Mercredi 9 mai, rive ouest de la Rance, midi.

Le convoi exceptionnel bardé de gyrophares quitte la nationale 176 en direction de Langrolais-sur-Rance. L’énorme semi-remorque doit s’y reprendre à deux fois pour franchir le rond-point de la Chiennais puis s’engager sur la D12. De là, il rejoindra le chemin de terre conduisant au chantier où il doit charger la grue géante. Satisfait d’atteindre le terme de son voyage, Bébert, le chauffeur, écoute la radio d’une oreille distraite. Dehors, la nature affiche déjà des parures estivales. Un mois d’avril chaud et sec présume de moissons précoces et Bébert, bucolique, se laisse bercer par la poésie des épis ondoyants sous la brise.

— On dirait la mer, s’étonne-t-il à haute voix, une mer vert tendre…
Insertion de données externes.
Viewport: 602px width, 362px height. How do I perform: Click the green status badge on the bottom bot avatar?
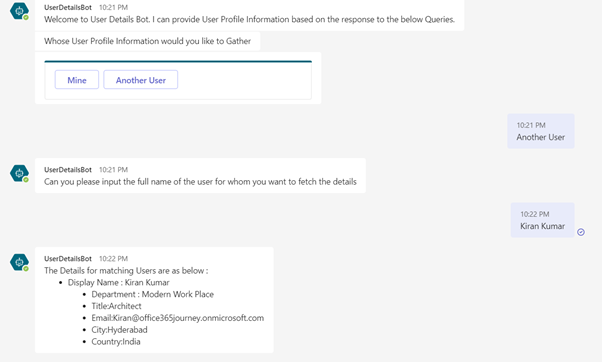click(26, 269)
Son mastodonte articulé négocie le virage à droite. La bonne qualité du revêtement et l’absence de chargement lui permettent de rouler vivement mais sans jamais se relâcher, son expérience de vieux routier lui a appris à se méfier de l’eau qui dort. Bien lui en prend car, en sortie de courbe, à 100 mètres devant, un groupe d’individus barre la route.

— Qu’est-ce que c’est ce merdier ? hurle-t-il, arc-bouté sur ses freins, les mains agrippées au volant.

Le camion ralentit dans un tremblement de ferraille et, au prix d’un dernier hoquet, se stabilise à quelques mètres des manifestants. Bébert s’éponge le front d’un revers du poignet. Il était moins une qu’il ne transforme en rillettes ces imbéciles plantés au beau milieu de la chaussée. Recouvrant un taux d’adrénaline normal, il observe la scène avec plus d’attention. En hauteur sur fond de ciel bleu s’étale une banderole : « Bon vent aux oiseaux - Non aux éoliennes ! »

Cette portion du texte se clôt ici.